Our clients have also achieved success with PROMs data collection when administering questionnaires at more frequent intervals. In a recent multi-center study presented at the World Conference on Interventional Oncology, HealthLoop (now GetWell Loop) and BTG International in conjunction with clinicians at Northwestern University, Mount Sinai Medical Center, University of Louisville, and Vascular and Interventional Professionals evaluated the effectiveness of HealthLoop to educate, engage, and measure health-related quality of life in 41 patients with liver cancer undergoing treatment with BTG’s TheraSphere transarterial radioembolization therapy. The study demonstrated that patients were extremely willing to engage with the platform, providing PROMs responses at multiple survey intervals separated by only 2 weeks in time. The overall PROMs response rate was 71%.

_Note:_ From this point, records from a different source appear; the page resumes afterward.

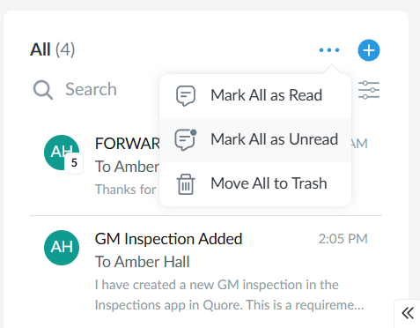This screenshot has height=328, width=420.
Task: Click the dotted bubble icon beside Mark All as Unread
Action: (x=186, y=140)
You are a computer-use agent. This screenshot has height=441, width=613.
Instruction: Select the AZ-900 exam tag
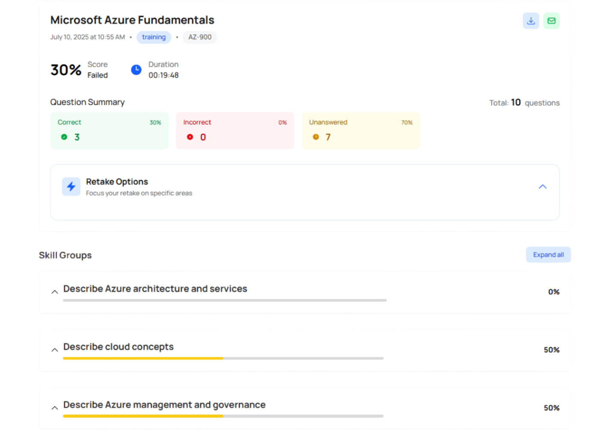coord(200,37)
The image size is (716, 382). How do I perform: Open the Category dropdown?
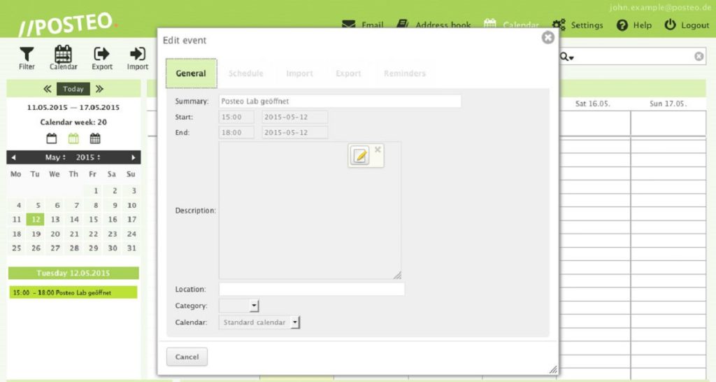[x=254, y=306]
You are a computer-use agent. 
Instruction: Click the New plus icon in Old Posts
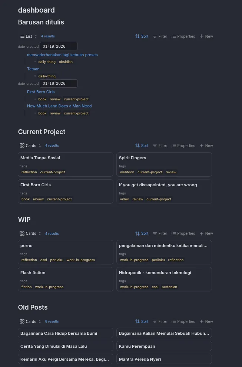[202, 321]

Why are patients so willing to provide data about their quality of life when they’ve had no regular contact with their doctor via GetWell Loop for several months? Because before and after their face-to-face episodes of care, patients are engaged daily by their care teams in an ongoing and contextual digital dialogue. When a patient receive a notification from his or her provider to complete a PROM questionnaire, the message is coming from the physician — someone they know and trust — as opposed to a third-party service or a staffed phone bank. That automated communication leads to satisfied and loyal patients — patients who have received value and in return are willing to give back.

PROMs: A vital component of value-based care

Collecting PROMs in a consistent manner isn’t easy. It requires buy-in from healthcare leadership, physicians and staff, and a tool that doesn’t place additional administrative burden on them. It also requires tools that meet patients where they are, and engages them in a way that first provides value to them before soliciting them for something that provides value back to the practice.

Despite the challenges, the advantages of collecting PROMs are many. Patient-generated health data support quality improvement and optimal reimbursement for clinicians. Making use of patient-generated health data may also provide competitive advantages to providers, and hospitals, enabling them to demonstrate that their patients are receiving high-quality care. 

As the focus on lowering healthcare costs while improving quality and patient experience expands, the collection of PROMs will be an increasingly important part of determining the value in value-based care.